[Dataset entries]
•••••

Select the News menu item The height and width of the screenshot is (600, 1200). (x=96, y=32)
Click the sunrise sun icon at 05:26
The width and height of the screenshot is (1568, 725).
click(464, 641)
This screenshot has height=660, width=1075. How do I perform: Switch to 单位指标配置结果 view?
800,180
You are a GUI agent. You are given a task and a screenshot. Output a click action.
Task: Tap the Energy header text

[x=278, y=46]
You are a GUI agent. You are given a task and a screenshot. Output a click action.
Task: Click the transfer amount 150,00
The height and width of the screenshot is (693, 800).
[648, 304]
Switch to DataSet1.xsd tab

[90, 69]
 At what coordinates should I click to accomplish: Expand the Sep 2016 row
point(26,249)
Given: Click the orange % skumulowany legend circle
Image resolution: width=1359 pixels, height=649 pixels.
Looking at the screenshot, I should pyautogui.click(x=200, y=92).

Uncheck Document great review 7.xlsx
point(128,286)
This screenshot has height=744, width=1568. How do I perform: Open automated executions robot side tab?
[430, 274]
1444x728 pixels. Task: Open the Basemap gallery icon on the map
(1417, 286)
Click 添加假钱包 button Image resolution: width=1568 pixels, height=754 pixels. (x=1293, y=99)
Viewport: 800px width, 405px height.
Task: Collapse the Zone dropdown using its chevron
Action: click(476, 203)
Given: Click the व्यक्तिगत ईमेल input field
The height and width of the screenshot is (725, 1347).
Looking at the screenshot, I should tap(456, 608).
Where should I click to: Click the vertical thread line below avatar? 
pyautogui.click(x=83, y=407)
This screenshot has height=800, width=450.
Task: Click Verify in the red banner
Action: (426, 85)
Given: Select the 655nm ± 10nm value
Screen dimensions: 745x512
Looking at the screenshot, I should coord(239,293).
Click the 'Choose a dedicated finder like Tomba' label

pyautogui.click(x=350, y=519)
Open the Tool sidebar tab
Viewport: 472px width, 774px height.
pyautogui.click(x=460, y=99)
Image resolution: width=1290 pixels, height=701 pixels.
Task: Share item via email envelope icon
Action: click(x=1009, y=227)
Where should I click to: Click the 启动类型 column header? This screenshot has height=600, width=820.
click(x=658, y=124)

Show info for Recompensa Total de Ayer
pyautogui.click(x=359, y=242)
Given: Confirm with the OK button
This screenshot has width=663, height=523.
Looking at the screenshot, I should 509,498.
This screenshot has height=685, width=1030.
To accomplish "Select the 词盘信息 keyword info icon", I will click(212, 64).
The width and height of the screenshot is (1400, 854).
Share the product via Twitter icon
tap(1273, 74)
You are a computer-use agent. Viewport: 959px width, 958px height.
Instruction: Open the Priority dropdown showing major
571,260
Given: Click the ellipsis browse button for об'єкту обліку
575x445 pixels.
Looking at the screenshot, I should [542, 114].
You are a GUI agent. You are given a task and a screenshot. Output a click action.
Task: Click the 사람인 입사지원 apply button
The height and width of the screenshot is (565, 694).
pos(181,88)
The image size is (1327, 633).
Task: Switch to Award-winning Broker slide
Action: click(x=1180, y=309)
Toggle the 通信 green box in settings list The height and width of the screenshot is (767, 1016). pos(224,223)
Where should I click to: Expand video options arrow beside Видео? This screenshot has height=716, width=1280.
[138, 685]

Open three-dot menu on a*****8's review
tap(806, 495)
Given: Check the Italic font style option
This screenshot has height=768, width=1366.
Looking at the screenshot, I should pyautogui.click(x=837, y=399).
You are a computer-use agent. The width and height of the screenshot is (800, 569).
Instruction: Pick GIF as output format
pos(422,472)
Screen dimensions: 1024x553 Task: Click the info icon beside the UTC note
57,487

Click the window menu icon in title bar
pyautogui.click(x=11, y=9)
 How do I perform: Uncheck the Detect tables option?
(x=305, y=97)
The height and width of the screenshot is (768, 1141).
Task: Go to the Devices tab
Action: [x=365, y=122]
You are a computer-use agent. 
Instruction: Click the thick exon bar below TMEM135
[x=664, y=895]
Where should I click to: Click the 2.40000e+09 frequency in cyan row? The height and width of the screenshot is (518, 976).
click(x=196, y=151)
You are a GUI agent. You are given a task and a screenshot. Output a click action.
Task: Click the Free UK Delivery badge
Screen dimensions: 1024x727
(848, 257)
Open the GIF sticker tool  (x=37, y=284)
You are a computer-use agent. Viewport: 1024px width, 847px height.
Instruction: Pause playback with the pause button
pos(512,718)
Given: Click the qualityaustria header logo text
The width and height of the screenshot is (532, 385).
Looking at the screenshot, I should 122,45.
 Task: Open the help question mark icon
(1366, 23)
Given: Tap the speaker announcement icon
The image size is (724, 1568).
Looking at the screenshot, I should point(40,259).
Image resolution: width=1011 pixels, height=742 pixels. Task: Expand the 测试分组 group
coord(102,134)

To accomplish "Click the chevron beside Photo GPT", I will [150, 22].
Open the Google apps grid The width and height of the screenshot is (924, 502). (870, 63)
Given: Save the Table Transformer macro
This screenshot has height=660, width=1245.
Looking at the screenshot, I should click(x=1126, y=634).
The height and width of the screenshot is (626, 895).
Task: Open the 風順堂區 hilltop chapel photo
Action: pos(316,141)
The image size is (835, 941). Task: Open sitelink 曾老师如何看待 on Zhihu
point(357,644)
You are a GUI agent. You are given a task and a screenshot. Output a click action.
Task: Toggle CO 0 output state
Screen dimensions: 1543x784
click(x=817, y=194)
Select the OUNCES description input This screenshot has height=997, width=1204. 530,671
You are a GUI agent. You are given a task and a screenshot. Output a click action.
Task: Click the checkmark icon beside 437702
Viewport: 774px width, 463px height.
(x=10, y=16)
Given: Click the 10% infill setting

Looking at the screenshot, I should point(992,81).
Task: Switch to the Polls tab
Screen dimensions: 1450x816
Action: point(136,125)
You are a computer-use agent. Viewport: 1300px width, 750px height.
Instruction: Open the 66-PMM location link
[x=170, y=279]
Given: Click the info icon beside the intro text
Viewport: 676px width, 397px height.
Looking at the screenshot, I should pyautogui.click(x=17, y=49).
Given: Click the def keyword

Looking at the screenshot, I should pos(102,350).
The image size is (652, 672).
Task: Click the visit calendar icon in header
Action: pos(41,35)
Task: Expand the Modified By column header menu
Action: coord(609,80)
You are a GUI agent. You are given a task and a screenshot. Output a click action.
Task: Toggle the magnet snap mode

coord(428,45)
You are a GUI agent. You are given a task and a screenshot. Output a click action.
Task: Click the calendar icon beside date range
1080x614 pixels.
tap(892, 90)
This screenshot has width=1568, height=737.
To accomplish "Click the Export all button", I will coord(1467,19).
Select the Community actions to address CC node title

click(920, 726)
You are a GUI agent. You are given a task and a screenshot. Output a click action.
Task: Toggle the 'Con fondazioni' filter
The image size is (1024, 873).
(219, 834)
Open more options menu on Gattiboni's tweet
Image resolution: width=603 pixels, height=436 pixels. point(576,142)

•••••

What is needed is a verbatim copy of every line in the records above from the one containing "Instruction: Pick GIF as output format" down to the one containing "You are a computer-use agent. Viewport: 1024px", both included, and nothing more.

Instruction: Pick GIF as output format
pos(422,472)
Screen dimensions: 1024x553 Task: Click the info icon beside the UTC note
57,487

Click the window menu icon in title bar
pyautogui.click(x=11, y=9)
 How do I perform: Uncheck the Detect tables option?
(x=305, y=97)
The height and width of the screenshot is (768, 1141).
Task: Go to the Devices tab
Action: [x=365, y=122]
You are a computer-use agent. 
Instruction: Click the thick exon bar below TMEM135
[x=664, y=895]
Where should I click to: Click the 2.40000e+09 frequency in cyan row? The height and width of the screenshot is (518, 976).
click(x=196, y=151)
You are a GUI agent. You are given a task and a screenshot. Output a click action.
Task: Click the Free UK Delivery badge
Screen dimensions: 1024x727
(848, 257)
Open the GIF sticker tool  (x=37, y=284)
You are a computer-use agent. Viewport: 1024px width, 847px height.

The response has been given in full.